24 September 2008 | Investments | General | Simon Pearse (pictured), Marriott

As economic power shifts to emerging economies, Marriott recommends that investors look to global giants which will benefit from providing skills and products to those countries

There is little doubt there has been an ongoing shift in global economic power in recent years, and this appears to have accelerated since the development of the US sub-prime crisis. This 'globalisation' process has benefited those emerging economies that have relaxed controls on inward investment coupled to large and growing populations with a desire to embrace a western lifestyle. This, undoubtedly, poses significant challenges for western companies, but it also provides huge opportunities for those corporations with the skills and abilities to adapt to both the needs of these emerging economies and the aspirations of their populations.

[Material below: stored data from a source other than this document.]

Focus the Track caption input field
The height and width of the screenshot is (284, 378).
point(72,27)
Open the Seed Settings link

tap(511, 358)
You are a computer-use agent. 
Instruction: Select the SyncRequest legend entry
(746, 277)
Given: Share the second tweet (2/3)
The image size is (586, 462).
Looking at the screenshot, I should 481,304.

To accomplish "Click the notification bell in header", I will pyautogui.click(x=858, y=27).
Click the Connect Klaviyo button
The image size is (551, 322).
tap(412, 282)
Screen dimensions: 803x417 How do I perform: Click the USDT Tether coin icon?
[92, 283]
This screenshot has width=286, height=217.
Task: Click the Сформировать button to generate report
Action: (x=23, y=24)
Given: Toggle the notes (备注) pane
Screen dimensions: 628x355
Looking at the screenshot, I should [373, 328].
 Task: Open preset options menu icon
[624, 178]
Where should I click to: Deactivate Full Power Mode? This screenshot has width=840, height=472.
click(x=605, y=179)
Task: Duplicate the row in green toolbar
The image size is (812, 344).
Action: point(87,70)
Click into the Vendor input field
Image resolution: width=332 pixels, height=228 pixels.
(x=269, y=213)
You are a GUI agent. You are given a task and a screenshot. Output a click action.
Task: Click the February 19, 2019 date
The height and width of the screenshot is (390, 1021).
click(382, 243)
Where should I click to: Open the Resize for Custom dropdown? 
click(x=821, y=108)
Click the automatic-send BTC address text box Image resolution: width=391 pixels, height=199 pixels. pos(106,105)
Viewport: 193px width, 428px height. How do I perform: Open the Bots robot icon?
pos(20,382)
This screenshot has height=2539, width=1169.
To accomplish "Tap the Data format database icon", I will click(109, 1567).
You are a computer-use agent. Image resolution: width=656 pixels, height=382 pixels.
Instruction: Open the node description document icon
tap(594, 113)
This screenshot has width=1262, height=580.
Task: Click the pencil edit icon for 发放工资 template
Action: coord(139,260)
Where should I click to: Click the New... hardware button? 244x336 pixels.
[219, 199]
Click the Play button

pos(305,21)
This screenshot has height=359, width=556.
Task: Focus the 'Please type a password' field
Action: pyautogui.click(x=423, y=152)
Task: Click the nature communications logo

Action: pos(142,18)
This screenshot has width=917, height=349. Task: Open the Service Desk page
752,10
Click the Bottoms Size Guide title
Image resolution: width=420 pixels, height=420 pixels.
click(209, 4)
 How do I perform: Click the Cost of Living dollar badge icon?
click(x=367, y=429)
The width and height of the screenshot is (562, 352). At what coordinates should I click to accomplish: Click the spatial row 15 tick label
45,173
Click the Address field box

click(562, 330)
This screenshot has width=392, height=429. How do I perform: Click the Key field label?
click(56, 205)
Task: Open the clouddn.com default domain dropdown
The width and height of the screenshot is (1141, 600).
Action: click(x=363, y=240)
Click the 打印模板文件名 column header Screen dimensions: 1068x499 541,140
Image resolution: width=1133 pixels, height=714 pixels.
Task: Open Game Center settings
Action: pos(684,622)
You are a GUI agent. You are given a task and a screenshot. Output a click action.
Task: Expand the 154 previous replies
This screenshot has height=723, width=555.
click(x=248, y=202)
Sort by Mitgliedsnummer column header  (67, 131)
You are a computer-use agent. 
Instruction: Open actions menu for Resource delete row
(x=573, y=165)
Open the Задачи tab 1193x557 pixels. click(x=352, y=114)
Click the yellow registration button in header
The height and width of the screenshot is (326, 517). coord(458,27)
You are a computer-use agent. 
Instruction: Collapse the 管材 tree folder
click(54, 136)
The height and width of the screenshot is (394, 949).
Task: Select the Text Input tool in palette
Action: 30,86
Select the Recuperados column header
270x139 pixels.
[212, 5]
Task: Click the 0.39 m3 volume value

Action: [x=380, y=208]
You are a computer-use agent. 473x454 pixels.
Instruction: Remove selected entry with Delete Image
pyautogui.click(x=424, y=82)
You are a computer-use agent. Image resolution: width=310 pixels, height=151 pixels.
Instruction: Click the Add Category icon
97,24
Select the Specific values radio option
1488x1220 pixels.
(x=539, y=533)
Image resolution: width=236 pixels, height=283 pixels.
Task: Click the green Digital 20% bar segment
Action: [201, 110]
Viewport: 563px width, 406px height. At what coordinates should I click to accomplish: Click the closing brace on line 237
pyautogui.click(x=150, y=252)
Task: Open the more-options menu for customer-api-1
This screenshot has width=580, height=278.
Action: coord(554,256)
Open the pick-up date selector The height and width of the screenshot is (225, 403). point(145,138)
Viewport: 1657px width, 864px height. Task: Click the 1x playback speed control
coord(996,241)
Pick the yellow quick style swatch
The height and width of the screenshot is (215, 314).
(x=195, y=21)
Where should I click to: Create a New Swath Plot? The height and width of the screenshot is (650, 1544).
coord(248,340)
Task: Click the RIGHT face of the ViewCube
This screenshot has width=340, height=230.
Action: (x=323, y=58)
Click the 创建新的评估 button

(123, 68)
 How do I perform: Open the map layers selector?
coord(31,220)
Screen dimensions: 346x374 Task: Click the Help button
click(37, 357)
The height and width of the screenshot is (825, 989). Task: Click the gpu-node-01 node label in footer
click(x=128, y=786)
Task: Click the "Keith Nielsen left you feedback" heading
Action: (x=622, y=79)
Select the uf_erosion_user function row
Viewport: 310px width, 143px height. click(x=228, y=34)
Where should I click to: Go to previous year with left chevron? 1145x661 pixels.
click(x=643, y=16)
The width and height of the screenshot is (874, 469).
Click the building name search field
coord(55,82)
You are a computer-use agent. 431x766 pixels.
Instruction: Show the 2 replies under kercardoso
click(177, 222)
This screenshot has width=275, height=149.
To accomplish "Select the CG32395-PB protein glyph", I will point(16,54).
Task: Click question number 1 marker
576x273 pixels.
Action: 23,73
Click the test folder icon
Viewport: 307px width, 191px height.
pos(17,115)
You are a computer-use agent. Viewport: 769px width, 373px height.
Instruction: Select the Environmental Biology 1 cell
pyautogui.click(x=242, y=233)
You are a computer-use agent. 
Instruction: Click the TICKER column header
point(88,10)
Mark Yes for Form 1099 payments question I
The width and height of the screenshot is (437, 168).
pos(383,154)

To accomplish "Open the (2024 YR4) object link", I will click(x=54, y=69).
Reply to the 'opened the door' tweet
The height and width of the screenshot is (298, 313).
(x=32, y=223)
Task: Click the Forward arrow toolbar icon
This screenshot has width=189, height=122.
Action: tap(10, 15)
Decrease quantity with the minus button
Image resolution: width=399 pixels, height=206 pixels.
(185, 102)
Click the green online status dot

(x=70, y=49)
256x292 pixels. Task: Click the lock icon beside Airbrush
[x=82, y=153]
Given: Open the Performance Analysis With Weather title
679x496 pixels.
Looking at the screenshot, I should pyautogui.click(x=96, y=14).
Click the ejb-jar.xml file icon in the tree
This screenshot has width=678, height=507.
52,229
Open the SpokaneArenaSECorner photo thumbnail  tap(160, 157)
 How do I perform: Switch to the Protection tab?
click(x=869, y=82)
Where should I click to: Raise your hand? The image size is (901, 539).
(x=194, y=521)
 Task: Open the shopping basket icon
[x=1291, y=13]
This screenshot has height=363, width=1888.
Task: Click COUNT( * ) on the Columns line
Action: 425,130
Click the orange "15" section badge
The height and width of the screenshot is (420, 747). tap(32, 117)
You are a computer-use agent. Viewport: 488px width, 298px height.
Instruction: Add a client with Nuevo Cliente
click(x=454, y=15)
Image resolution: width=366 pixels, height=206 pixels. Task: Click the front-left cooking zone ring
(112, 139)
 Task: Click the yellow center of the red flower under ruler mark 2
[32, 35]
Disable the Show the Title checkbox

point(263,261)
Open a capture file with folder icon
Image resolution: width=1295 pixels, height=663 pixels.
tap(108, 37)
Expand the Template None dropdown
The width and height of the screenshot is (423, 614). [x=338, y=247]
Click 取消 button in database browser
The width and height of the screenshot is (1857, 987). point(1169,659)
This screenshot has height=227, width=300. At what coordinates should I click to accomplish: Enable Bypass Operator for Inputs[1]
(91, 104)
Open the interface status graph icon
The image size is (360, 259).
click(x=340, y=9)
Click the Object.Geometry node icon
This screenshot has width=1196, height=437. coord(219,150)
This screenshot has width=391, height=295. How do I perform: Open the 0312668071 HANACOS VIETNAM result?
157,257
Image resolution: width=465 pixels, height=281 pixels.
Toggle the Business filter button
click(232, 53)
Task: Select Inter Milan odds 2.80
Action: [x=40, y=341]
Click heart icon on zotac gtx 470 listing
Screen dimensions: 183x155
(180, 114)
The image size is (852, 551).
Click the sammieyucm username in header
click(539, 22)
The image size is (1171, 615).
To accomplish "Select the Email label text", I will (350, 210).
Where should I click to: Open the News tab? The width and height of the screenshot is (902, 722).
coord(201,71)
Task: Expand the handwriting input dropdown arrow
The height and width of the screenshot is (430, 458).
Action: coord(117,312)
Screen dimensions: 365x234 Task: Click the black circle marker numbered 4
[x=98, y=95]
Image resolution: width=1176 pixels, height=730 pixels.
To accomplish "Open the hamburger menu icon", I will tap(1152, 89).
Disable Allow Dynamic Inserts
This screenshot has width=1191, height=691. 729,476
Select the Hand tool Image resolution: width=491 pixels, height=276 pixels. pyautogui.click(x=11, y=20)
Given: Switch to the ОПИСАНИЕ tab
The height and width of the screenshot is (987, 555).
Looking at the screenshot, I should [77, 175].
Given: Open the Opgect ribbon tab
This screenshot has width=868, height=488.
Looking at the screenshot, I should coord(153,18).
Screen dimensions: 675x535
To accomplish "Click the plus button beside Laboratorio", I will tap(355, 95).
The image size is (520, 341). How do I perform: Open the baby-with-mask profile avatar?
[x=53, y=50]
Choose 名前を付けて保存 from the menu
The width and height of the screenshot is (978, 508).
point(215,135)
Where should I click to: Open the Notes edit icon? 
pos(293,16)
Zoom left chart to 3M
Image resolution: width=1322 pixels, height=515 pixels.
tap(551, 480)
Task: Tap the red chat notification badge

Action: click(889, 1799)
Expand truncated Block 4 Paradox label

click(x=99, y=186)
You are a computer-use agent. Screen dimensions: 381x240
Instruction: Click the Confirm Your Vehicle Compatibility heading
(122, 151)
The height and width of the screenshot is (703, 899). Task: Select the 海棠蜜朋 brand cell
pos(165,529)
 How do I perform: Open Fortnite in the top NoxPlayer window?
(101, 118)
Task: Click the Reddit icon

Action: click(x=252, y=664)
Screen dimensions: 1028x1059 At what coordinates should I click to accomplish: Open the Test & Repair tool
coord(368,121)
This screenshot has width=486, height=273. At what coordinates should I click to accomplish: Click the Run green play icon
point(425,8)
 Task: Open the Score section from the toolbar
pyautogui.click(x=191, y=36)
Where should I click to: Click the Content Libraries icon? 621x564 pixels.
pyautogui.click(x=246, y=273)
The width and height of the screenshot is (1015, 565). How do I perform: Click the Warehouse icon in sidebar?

In many ways, the latest economic power shift is merely the continuation of a longer evolutionary process. The rise of Japan in the post-war years perhaps marked the start of this eastern migration, whilst the emergence of the so-called 'tiger' economies in the 1980s and 1990s provided an almost natural extension of the trend. Over the same period, the 'BRIC' countries (Brazil; Russia; India and China), were seen as having great potential, albeit with higher risk. However, it was after the 1997 Asian financial crisis that the region emerged stronger, both in terms of fiscal and monetary controls and better corporate governance. Since that time, many of these markets have acquired an almost developed status, whilst the 'sleeping giants' of the BRIC world have risen to prominence, together with other emerging markets.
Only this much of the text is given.